Kayseri’de tarihi evlerin bodrum katında bulunan ve restorasyon zamanında ortaya çıkan kısımlar vatandaşlar tarafından da merak ediliyor. Tarihi evlerde gizem yaratan kısımlar hakkında açıklama ise bir sosyal medya kullanıcısından geldi.

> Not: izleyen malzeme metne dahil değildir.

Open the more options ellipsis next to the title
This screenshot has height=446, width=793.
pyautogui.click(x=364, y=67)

Sosyal medya hesabından Kayseri’nin geçmişi hakkında paylaşımlarda bulunan Ali Peker isimli kullanıcı bu kez ise tarihi evlerin bodrumunda bulunan şirâneleri açıkladı. Tarihinin 16. yüzyıla dayandığını belirten Ali Peker, gayrimüslimlerin evinde görüldüğünü açıkladı.
İçki için kullanıldı
Osmanlı Dönemi’nde şirânelerin yapıldığını belirten Ali Peker paylaşımında, “16. yüzyılın sonlarına doğru malî durum bozulmuş ve devlet yeni gelir kaynakları arama yoluna gitmişti. İşte bu çerçevede içkiye de vergi konmuştur” ifadelerini kullandı.

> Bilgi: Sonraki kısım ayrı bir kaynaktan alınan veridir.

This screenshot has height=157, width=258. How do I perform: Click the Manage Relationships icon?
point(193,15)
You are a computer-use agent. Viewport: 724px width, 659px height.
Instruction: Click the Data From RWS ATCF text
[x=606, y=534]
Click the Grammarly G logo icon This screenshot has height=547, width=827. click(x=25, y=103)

Paylaşımda, sadece belirli bir kesimin şarap bulundurabileceğini belirtilirken, “Ancak reaya, özel olarak içkiye vergi konmasından şikâyet ederek bu verginin kaldırılmasını ve gerekiyorsa cizye resmine eklenmesini istediler. Bunu üzerine hükümet, cizyelere yüzde elli oranında zam yapmak durumunda kalmıştır. Zımmîler, evlerinde şarap bulundurabilirlerdi; fakat ticaretini yapmaları yasaktı” ifadelerine yer verildi.

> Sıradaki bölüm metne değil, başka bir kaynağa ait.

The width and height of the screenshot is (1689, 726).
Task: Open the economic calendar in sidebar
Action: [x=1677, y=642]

Kayseri’de de bu örneğe işaret eden Ali Peker, “Diğer yerlerde olduğu gibi Kayseri Sancağı'nda da içki üretilen veya satılan yerler yoktu. Fakat gayrimüslim halk , H.1279 yılı itibariyle yüz de on vergi (resm-i mîrî) ödeyerek içki üretebilir ve kullanabiliyorlardı” diyerek paylaşımını sonlandırdı.
Paylaşıma yorum yağdı
Sosyal medya hesabında yapılan paylaşımda ise yorum yağdı. Sosyal medya kullanıcıları yorumlarında örneklere işaret ederek şu ifadelere yer verildi;
“Ben gençliğimde inşaat yaparken Siremenli Mahallesindeki Ermeni evlerinin 4 ünde sirane adıyla saraçhane görmüştüm. Bunlardan 2 sini banyo ve depoya dönüştürdü. Birini yıktık birini de fayanslarla daha modern hala getirmiştik. Sanırım oradaki pek çok evde bu sirehanelerden vardı ve yine sanırım ki Sirenenli adı oradan gelmektedir.”
“Dedem Hayri Savruk’un gülle mevkii Hisarcık bağ evimizde ,taştan oyma,tulumbanın altında şirani vardı.Çizme giyer üzüm ezerdik,alt tarafta bir delik vardı,Ordan üzüm suyu leğene akardı.Biz onunla pekmez kaynatırdık.”